My old MD at HBOS tipped Carr's to me in the late Nineties, when its share price was still in two figures. Alas, I failed to listen to his words of wisdom! :0(

Cliff

geddinquick 23 Feb 2012 , 5:20pm

theRealGrinch; Carr's has more than doubled, counting divis - the FTSE has put on 35% over the period the article refers to.

theRealGrinch 23 Feb 2012 , 8:25pm

oh not disputing that - the share along with a number of others has outperformed. In fact, its a share I have looked at many times in more depth after screeners, but never had that final appeal to add it. Of course, dates are moving around to fit :-)

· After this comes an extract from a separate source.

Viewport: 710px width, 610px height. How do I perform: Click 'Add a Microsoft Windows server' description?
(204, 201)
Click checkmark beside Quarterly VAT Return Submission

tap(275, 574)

geddinquick 25 Feb 2012 , 2:16pm

No suggestions for the next Carr's then?

Blackboar 27 Feb 2012 , 4:28pm

Carrs has been a great share although I bought in slightly later in the low 500's. Current trading also looking good. Another share I picked up slightly earlier was James Halstead (JHD) which has performed even better with current 1/2 year expected to be yet again a record. I agree these shares do have more risk attached but if you stick to the principles laid out in the article you can mitigate the downside. The next Carr's? Cannot find one that matches all the criteria but my favourite for this year is Pressure Technologies (PRES). They supply oil rigs with high pressure cylinders, and another of my holdings, Lamprell (LAM), is seeing a record order book for new and re-furbished rigs, which suggests that the tide will turn for Pressure Technologies.

bouleversee 27 Feb 2012 , 4:28pm

What a disappointment. I thought you were going to tell us the ideal share to buy now. If you were able to suss out the ideal share in 09, why not now? I actually have 2 lots of Carrs, half bought in Jan. 05 at 548 and the rest in Nov. 2010 at 646 (inc. costs in both cases). Very satisfactory, but not as good as some others I bought in 09 and 10, eg British Polythene (almost tripled, still a reasonable yield and low P/E), Fenner (more than doubled) and GKN (almost doubled), still look pretty good value though I dare say others might say I should be taking profits. I have to confess, however, I wouldn't know what (if anything) to buy now, with the ongoing Greek situation and its eventual repercussions, and that I have also had some shockers.

bouleversee 27 Feb 2012 , 4:32pm

My figs. didn't include divis, btw., which have been very good on original purchase price.